*** Opening of Exercise data ***

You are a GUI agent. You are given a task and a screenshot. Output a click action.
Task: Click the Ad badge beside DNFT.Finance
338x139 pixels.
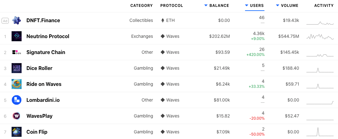click(x=5, y=21)
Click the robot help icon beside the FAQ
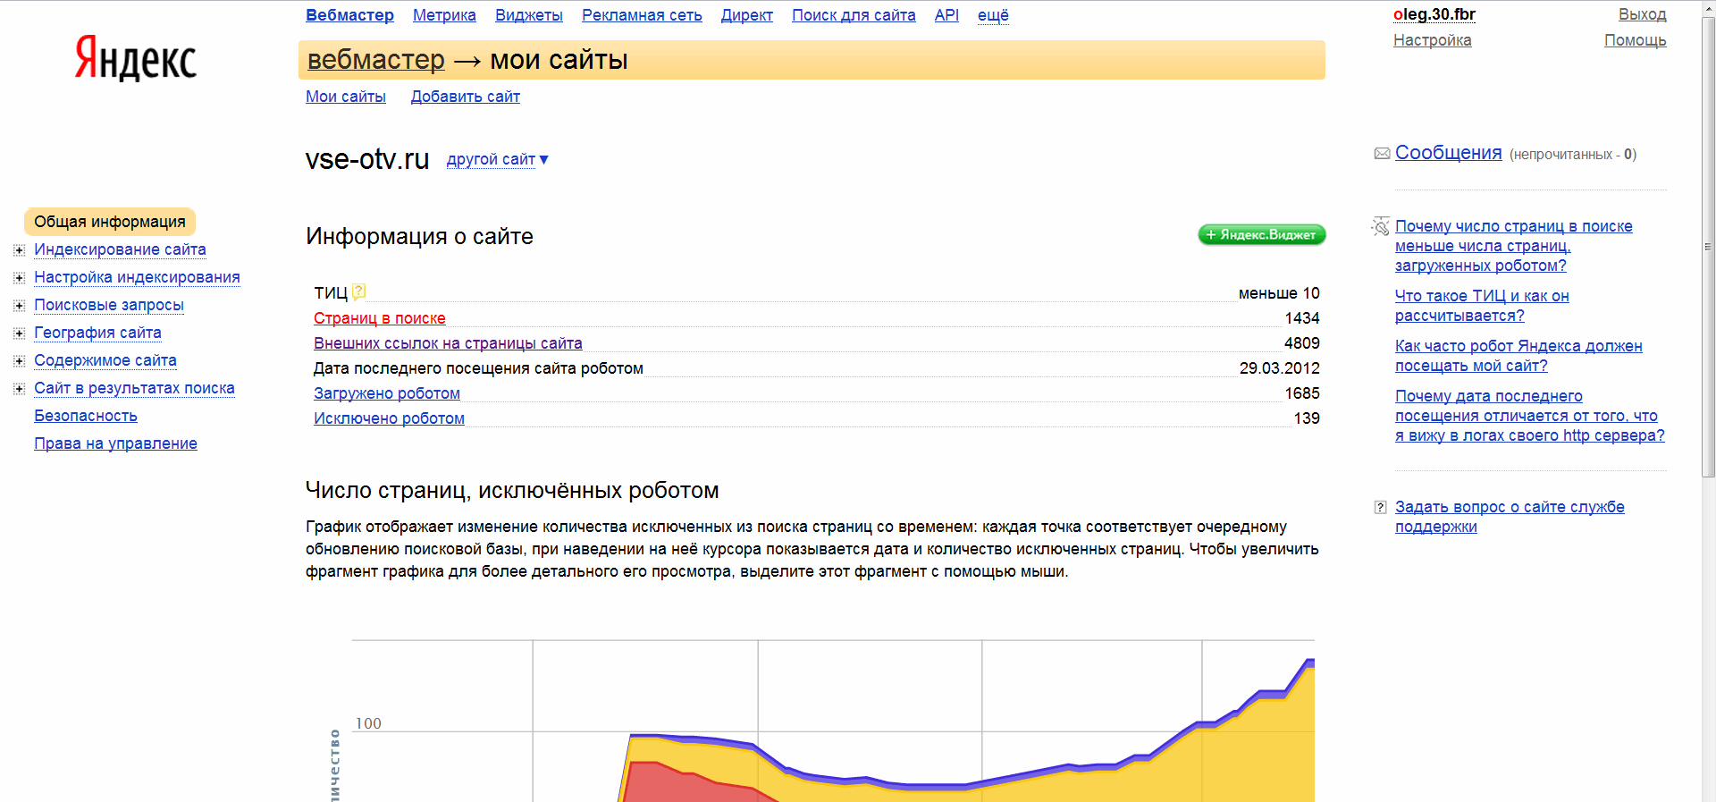This screenshot has height=802, width=1716. pos(1381,227)
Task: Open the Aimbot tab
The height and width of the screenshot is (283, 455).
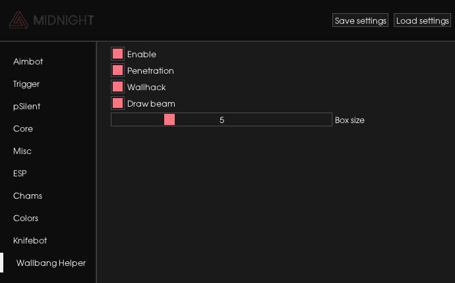Action: click(x=28, y=62)
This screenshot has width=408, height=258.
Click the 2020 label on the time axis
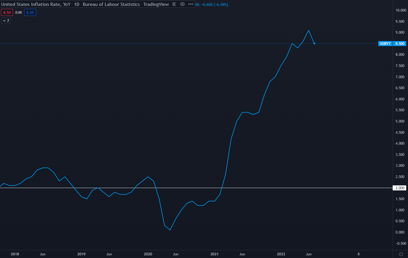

*** Close of Exercise data ***

» **Work to complete**: Every line of the material must be returned exactly; leave the images out.

» **Completed task**:
You are a GUI agent. You are given a task and a screenshot. Output a click action.
Task: Click the Ad badge beside DNFT.Finance
338x139 pixels.
click(x=5, y=21)
Click the robot help icon beside the FAQ
This screenshot has height=802, width=1716. pos(1381,227)
Task: Open the Aimbot tab
The height and width of the screenshot is (283, 455).
Action: click(x=28, y=62)
This screenshot has width=408, height=258.
Click the 2020 label on the time axis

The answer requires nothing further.